On September 25, 2021, Jim Cathcart received an Honorary Bachelor of Science in Business Administration degree from High Point University in North Carolina. This was due to his 21 published books, 3,300 professional speeches and career of leadership and contributions in professional education. Cathcart was inducted into the Sales & Marketing Hall of Fame in 2012 for his lifetime of work associated with his book and concept of Relationship Selling. He is listed in the Professional Speakers Hall of Fame, is a recipient of the Golden Gavel Award, has been the president of the National Speakers Association and received their Cavett Award for a lifetime of service. The San Diego chapter of the National Speakers Association renamed their member of the year award "The Jim Cathcart Service Award" and the Greater Los Angeles chapter gave him their Lifetime Achievement Award in 2003. In 2008, he was inducted as one of the "Legends of the Speaking Profession."
In the 2025 ranking of Top 30 Global Gurus, Mr. Cathcart was ranked No. 5 in Motivational Programs and 29th in Sales Gurus worldwide. Also in 2022, he was chosen as the keynote speaker for Toastmasters International's convention August 17, 2022 in Nashville, Tennessee. This is his third main stage keynote for Toastmasters International starting in 1996, then 2001 and now 2022. He is not a member of Toastmasters.

He was selected as one of the Top 5 Sales & Customer Service Speakers by Speaking.com (2010, 2011, 2012, 2013, and 2014) and was listed as one of Top 50 Sales Influencers in the World by Top Sales World (2014, 2015, and 2016). He was named among a listing of Top 25 Speakers (2015, 2016, 2017) selected by over 27,000 voting. Listed in Top 25 Speakers of 2022 by iDominate Speaker Magazine in July 2022.

==Background==

Cathcart is a graduate of Arkansas Military Academy and attended the University of Arkansas at Little Rock. He is also a singer, songwriter, and guitarist. He has served as an Artist in Residence for High Point University and on the Dean's Advisory Council to the School of Management at California Lutheran University, where he is also their first Entrepreneur in Residence.

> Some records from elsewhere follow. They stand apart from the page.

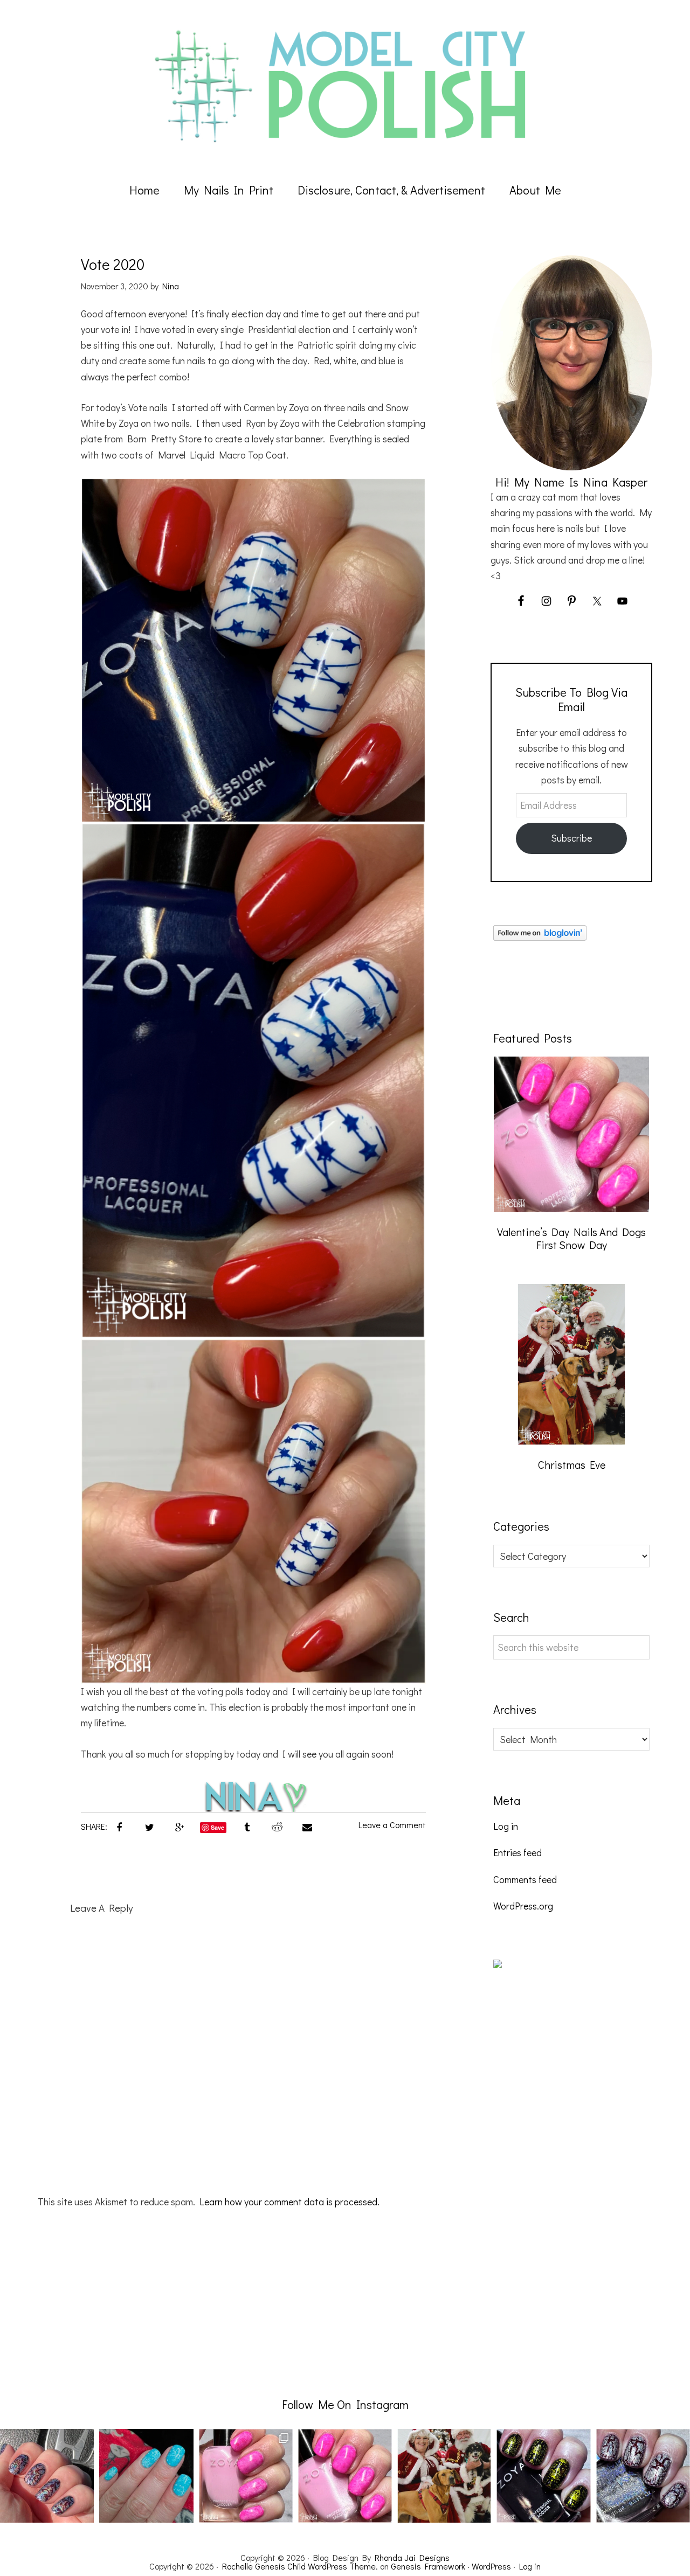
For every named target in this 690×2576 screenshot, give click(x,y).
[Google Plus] (179, 1826)
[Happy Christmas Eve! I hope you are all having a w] (444, 2476)
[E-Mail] (307, 1826)
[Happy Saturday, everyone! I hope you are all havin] (345, 2476)
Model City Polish (345, 86)
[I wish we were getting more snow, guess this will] (146, 2476)
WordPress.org (523, 1905)
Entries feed (517, 1852)
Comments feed (525, 1879)
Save (217, 1827)
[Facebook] (119, 1826)
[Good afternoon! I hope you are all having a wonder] (543, 2476)
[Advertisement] (574, 2177)
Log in (505, 1826)
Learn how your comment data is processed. (289, 2201)
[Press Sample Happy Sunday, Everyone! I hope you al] (643, 2476)
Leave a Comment (392, 1824)
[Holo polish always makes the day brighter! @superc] (47, 2476)
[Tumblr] (247, 1826)
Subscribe (571, 837)
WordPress (491, 2566)
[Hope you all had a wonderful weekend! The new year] (246, 2476)
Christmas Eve (571, 1464)
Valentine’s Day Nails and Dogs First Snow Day (571, 1238)
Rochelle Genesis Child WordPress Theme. (300, 2566)
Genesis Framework (428, 2566)
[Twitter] (149, 1826)
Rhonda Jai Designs (412, 2557)
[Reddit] (277, 1826)
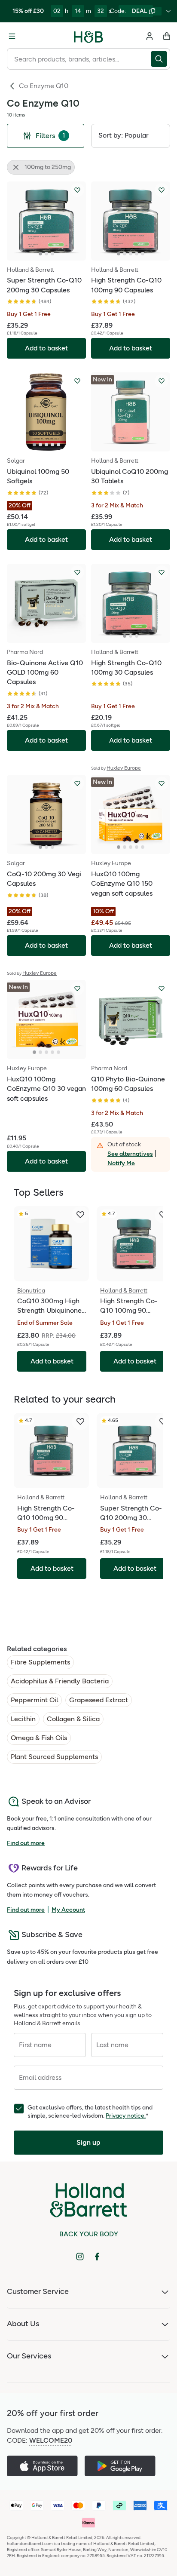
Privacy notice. (126, 2115)
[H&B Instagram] (80, 2256)
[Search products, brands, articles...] (160, 59)
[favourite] (80, 1214)
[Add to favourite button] (77, 190)
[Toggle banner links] (168, 11)
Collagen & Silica (73, 1719)
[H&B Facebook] (97, 2256)
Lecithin (23, 1719)
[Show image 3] (52, 253)
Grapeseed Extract (98, 1700)
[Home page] (88, 36)
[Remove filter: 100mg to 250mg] (16, 167)
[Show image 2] (46, 253)
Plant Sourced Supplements (54, 1757)
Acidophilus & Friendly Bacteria (60, 1681)
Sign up (88, 2142)
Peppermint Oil (34, 1700)
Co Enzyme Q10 (43, 86)
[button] (130, 136)
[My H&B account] (149, 36)
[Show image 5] (142, 253)
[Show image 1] (40, 253)
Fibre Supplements (40, 1662)
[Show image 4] (136, 253)
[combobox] (79, 59)
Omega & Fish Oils (39, 1738)
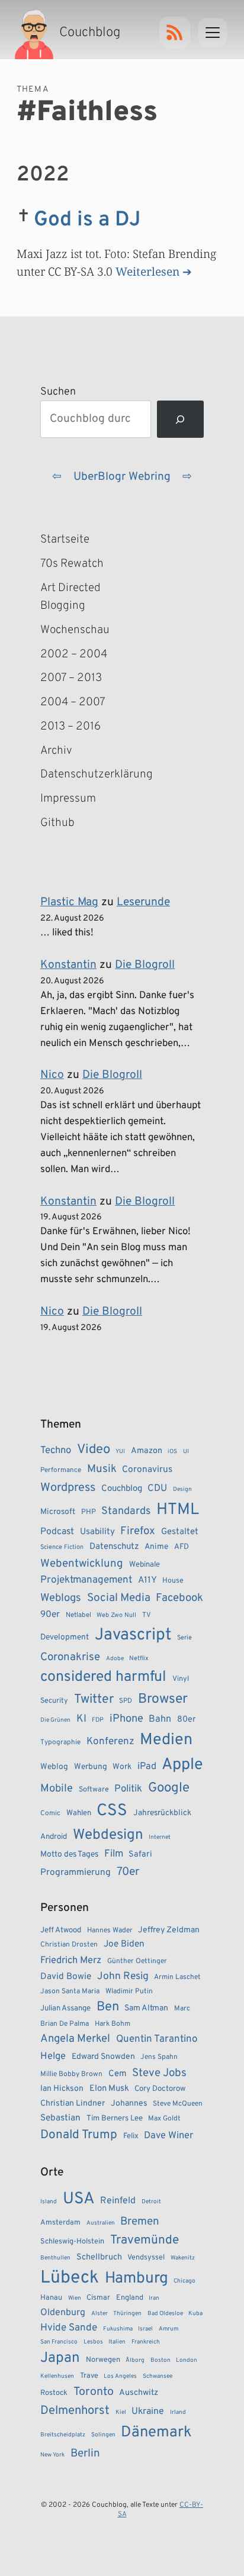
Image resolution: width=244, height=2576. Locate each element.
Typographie (60, 1742)
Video (93, 1449)
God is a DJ (87, 220)
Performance (60, 1470)
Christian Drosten (69, 1944)
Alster (99, 2313)
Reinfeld (118, 2201)
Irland (178, 2412)
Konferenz (110, 1741)
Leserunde (143, 902)
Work (122, 1767)
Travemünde (144, 2240)
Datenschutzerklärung (92, 774)
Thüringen (127, 2313)
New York (52, 2455)
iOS (172, 1451)
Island (48, 2202)
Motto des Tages (69, 1854)
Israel (145, 2329)
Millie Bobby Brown (71, 2074)
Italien (117, 2342)
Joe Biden (124, 1944)
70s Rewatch (72, 564)
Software (94, 1789)
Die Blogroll (145, 965)
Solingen (103, 2435)
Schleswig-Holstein (72, 2241)
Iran (154, 2298)
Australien (100, 2223)
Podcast (57, 1532)
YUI (120, 1451)
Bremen (139, 2222)
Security (54, 1701)
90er (50, 1615)
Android (53, 1837)
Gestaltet (179, 1532)
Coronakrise (70, 1657)
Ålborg (135, 2360)
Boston (160, 2360)
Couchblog (121, 1488)
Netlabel (78, 1615)
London (186, 2360)
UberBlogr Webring (122, 477)
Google (169, 1788)
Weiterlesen (147, 271)
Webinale (144, 1565)
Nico (52, 1075)
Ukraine (147, 2411)
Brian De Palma (64, 2024)
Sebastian (60, 2118)
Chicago (184, 2281)
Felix (131, 2136)
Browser (163, 1699)
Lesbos (93, 2342)
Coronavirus (147, 1470)
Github (74, 824)
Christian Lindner (72, 2104)
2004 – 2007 (72, 702)
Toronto (93, 2392)
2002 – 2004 (73, 654)
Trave (89, 2376)
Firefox (137, 1531)
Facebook (179, 1598)
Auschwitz (138, 2393)
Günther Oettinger (137, 1961)
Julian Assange (65, 2008)
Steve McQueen (178, 2104)
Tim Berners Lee (114, 2118)
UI (186, 1451)
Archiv (56, 751)
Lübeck (69, 2278)
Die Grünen (55, 1720)
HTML (177, 1510)
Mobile (56, 1789)
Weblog (54, 1767)
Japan (60, 2358)
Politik (128, 1789)
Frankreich (145, 2342)
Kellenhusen (57, 2376)
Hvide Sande (68, 2328)
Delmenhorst (75, 2411)
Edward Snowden (103, 2057)
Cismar (98, 2298)
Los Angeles (120, 2376)
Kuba (195, 2313)
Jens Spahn (159, 2057)
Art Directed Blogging (70, 597)
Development (64, 1637)
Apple (182, 1765)
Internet (160, 1837)
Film (113, 1854)
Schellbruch (99, 2257)
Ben (108, 2007)
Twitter (94, 1699)
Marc (182, 2008)
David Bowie (65, 1977)
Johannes (129, 2104)
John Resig (123, 1976)
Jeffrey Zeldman (169, 1930)
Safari (140, 1854)
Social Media (118, 1598)
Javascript (133, 1635)
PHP (88, 1512)
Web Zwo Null (116, 1615)
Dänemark (156, 2432)
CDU (157, 1488)
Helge (53, 2056)
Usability (97, 1532)
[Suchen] (180, 419)
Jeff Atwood (60, 1930)
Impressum (68, 799)
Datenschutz (114, 1546)
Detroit (151, 2202)
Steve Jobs (159, 2073)
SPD (125, 1701)
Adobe (115, 1659)
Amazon (146, 1450)
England (129, 2298)
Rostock (54, 2393)
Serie (184, 1638)
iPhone (126, 1719)
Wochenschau (75, 630)
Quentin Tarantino (156, 2039)
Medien (166, 1740)
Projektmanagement (86, 1580)
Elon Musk (109, 2088)
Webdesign (108, 1835)
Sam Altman (146, 2008)
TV (146, 1615)
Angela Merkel (75, 2039)
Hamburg (136, 2278)
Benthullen (55, 2258)
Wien (74, 2298)
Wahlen (78, 1813)
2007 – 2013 (71, 678)
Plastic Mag (69, 902)
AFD (181, 1547)
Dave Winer (168, 2135)
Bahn (160, 1719)
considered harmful (103, 1677)
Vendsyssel (146, 2257)
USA (79, 2199)
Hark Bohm (112, 2024)
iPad (146, 1767)
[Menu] (212, 32)
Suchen (58, 392)
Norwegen (103, 2360)
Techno (55, 1450)
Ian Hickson (62, 2089)
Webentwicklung (81, 1564)
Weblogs (60, 1598)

He is also a former board member of the Boys & Girls Clubs of Greater Conejo Valley. In 1975–77, he served as the Senior Program Manager for Individual Development (programs) for the United States Junior Chamber of Commerce, The Jaycees.

==Selected bibliography==
- Cathcart, Jim (2023) "What To Do When You're The Speaker, The Cathcart Method for Confident Communication." publisher: Cathcart Press. 158 pages. ISBN 978-1-63792-564-5
- Cathcart, Jim (2023) "Mentor Minutes: Reach The Top 1% Of Any Field." publisher: Cathcart Press. 268 pages. ISBN 978-1-63792-482-2
- Madden, Dennis and Jim Cathcart. (2022) "Hi-Rev for Small Business, A Faster Way to Profits." publisher: Beyond Publishing. 152 pages. ISBN 978-1-63792-349-8
- Cathcart, Jim (with Lisa Patrick). (2021) "Intelligent Curiosity, The Art of Finding More." publisher: Beyond Publishing. 168 pages. ISBN 978-1-63792-123-4
- Cathcart, Jim (with Tony Alessandra and John Monoky) (1990). ""Be Your Own Sales Manager: Strategies And Tactics For Managing Your Accounts, Your Territory, And Yourself""
- Cathcart, Jim (1999). ""The Acorn Principle: Know Yourself, Grow Yourself""
- Cathcart, Jim (2002). ""The Eight Competencies of Relationship Selling""
- Cathcart, Jim (2010). ""Relationship Selling: The eight competencies of top sales producers""
- Cathcart, Jim (2016). ""The Self-Motivation Handbook""
- Cathcart, Jim (2020). "The Power Minute: Your motivation handbook for activating your dreams and transforming your life." Highlands Ranch, CO: Authors Place Press. pp. 301 pages. ISBN 978-1-62865-633-6.